◆ Recorded information ◆
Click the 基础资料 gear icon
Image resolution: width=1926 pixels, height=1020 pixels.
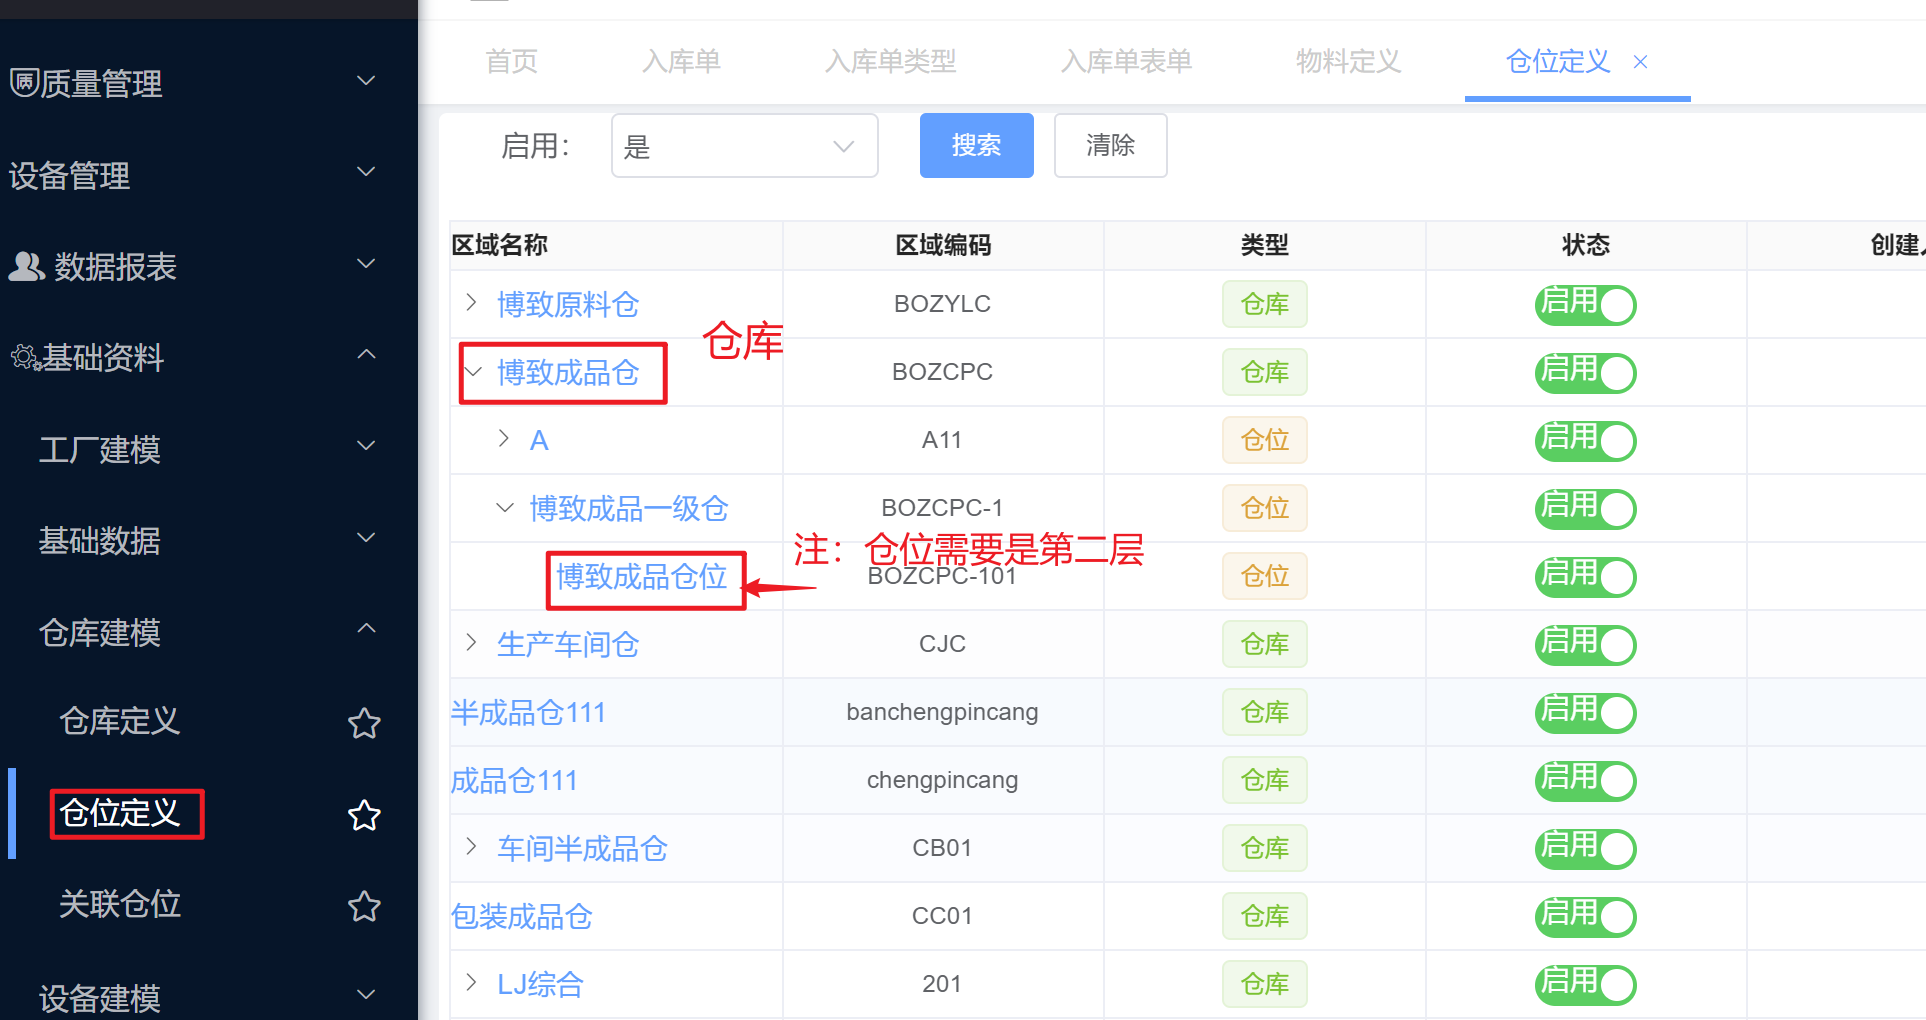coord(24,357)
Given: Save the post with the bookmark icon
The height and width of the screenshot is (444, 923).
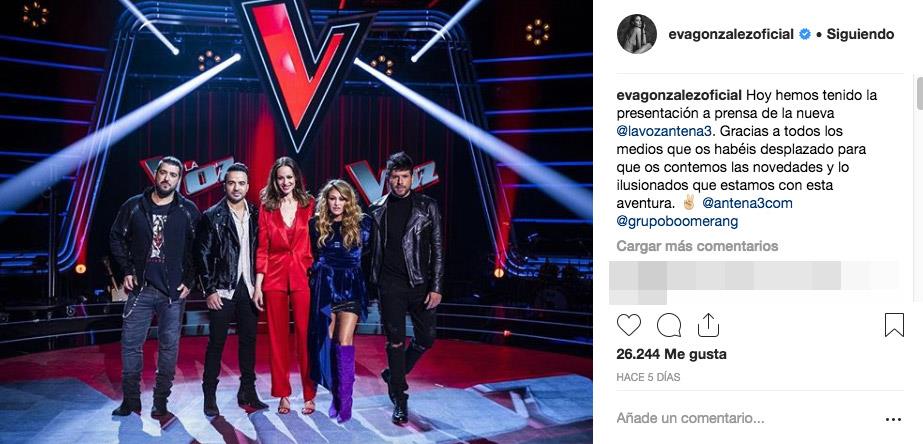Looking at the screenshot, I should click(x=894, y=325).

◆ To do ◆
Although the records above contain pictures, your copy should give only their text, exactly as written.

◆ Exercise solution ◆
Click the 基础资料 gear icon
Image resolution: width=1926 pixels, height=1020 pixels.
coord(24,357)
Given: Save the post with the bookmark icon
The height and width of the screenshot is (444, 923).
Looking at the screenshot, I should click(x=894, y=325).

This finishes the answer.